[Supplied data]:
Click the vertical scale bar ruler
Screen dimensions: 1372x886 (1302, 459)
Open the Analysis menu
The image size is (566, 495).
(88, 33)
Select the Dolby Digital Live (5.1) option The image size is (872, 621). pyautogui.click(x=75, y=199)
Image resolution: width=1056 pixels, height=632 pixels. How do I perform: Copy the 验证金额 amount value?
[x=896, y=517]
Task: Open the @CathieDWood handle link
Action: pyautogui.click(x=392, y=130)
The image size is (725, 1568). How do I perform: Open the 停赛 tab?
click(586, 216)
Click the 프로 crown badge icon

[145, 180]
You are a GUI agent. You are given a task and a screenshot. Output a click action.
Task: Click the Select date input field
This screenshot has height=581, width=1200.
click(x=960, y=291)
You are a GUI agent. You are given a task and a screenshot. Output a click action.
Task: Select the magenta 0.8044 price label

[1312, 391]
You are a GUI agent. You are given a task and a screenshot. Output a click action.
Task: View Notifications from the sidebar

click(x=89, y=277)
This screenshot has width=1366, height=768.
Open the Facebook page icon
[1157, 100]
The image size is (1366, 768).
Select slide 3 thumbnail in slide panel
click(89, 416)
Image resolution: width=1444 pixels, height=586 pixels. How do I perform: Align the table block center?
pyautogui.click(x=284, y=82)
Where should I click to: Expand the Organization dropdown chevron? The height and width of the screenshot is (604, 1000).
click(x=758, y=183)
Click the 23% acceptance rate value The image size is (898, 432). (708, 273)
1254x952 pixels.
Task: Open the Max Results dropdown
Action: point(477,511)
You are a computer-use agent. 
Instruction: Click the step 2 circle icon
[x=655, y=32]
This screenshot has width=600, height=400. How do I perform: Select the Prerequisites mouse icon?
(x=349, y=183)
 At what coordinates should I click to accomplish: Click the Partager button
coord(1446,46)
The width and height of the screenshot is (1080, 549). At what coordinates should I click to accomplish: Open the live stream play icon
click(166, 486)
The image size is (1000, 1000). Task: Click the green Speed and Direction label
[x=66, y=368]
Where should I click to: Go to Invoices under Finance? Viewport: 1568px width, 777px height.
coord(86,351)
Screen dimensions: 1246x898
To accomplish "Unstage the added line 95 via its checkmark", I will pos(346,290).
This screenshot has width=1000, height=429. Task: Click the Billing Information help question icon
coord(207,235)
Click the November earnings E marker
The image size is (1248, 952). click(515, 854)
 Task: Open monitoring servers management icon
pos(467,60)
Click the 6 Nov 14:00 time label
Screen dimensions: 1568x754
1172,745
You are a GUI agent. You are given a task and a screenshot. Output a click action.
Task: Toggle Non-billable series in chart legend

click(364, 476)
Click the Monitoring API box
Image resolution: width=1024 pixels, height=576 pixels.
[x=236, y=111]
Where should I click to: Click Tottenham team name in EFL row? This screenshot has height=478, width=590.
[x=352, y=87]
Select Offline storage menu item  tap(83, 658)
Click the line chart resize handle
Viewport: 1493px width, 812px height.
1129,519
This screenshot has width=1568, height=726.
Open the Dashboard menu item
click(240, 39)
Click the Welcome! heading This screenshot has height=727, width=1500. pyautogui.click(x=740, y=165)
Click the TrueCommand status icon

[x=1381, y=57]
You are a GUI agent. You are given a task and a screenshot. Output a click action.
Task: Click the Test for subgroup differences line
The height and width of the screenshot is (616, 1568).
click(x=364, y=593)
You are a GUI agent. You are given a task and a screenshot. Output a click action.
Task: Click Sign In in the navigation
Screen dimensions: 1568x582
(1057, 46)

[What is being asked]: Copy all of the rows above word for word, without changing anything.

[Result]:
Click the vertical scale bar ruler
Screen dimensions: 1372x886 (1302, 459)
Open the Analysis menu
The image size is (566, 495).
(88, 33)
Select the Dolby Digital Live (5.1) option The image size is (872, 621). pyautogui.click(x=75, y=199)
Image resolution: width=1056 pixels, height=632 pixels. How do I perform: Copy the 验证金额 amount value?
[x=896, y=517]
Task: Open the @CathieDWood handle link
Action: pyautogui.click(x=392, y=130)
The image size is (725, 1568). How do I perform: Open the 停赛 tab?
click(586, 216)
Click the 프로 crown badge icon

[145, 180]
You are a GUI agent. You are given a task and a screenshot. Output a click action.
Task: Click the Select date input field
This screenshot has height=581, width=1200.
click(x=960, y=291)
You are a GUI agent. You are given a task and a screenshot. Output a click action.
Task: Select the magenta 0.8044 price label

[1312, 391]
You are a GUI agent. You are given a task and a screenshot. Output a click action.
Task: View Notifications from the sidebar

click(x=89, y=277)
This screenshot has width=1366, height=768.
Open the Facebook page icon
[1157, 100]
The image size is (1366, 768).
Select slide 3 thumbnail in slide panel
click(89, 416)
Image resolution: width=1444 pixels, height=586 pixels. How do I perform: Align the table block center?
pyautogui.click(x=284, y=82)
Where should I click to: Expand the Organization dropdown chevron? The height and width of the screenshot is (604, 1000).
click(x=758, y=183)
Click the 23% acceptance rate value The image size is (898, 432). (708, 273)
1254x952 pixels.
Task: Open the Max Results dropdown
Action: point(477,511)
You are a computer-use agent. 
Instruction: Click the step 2 circle icon
[x=655, y=32]
This screenshot has width=600, height=400. How do I perform: Select the Prerequisites mouse icon?
(x=349, y=183)
 At what coordinates should I click to accomplish: Click the Partager button
coord(1446,46)
The width and height of the screenshot is (1080, 549). At what coordinates should I click to accomplish: Open the live stream play icon
click(166, 486)
The image size is (1000, 1000). Task: Click the green Speed and Direction label
[x=66, y=368]
Where should I click to: Go to Invoices under Finance? Viewport: 1568px width, 777px height.
coord(86,351)
Screen dimensions: 1246x898
To accomplish "Unstage the added line 95 via its checkmark", I will pos(346,290).
This screenshot has width=1000, height=429. Task: Click the Billing Information help question icon
coord(207,235)
Click the November earnings E marker
The image size is (1248, 952). click(515, 854)
 Task: Open monitoring servers management icon
pos(467,60)
Click the 6 Nov 14:00 time label
Screen dimensions: 1568x754
1172,745
You are a GUI agent. You are given a task and a screenshot. Output a click action.
Task: Toggle Non-billable series in chart legend

click(364, 476)
Click the Monitoring API box
Image resolution: width=1024 pixels, height=576 pixels.
[x=236, y=111]
Where should I click to: Click Tottenham team name in EFL row? This screenshot has height=478, width=590.
[x=352, y=87]
Select Offline storage menu item  tap(83, 658)
Click the line chart resize handle
Viewport: 1493px width, 812px height.
1129,519
This screenshot has width=1568, height=726.
Open the Dashboard menu item
click(240, 39)
Click the Welcome! heading This screenshot has height=727, width=1500. pyautogui.click(x=740, y=165)
Click the TrueCommand status icon

[x=1381, y=57]
You are a GUI agent. You are given a task and a screenshot. Output a click action.
Task: Click the Test for subgroup differences line
The height and width of the screenshot is (616, 1568).
click(x=364, y=593)
You are a GUI agent. You are given a task and a screenshot. Output a click action.
Task: Click Sign In in the navigation
Screen dimensions: 1568x582
(1057, 46)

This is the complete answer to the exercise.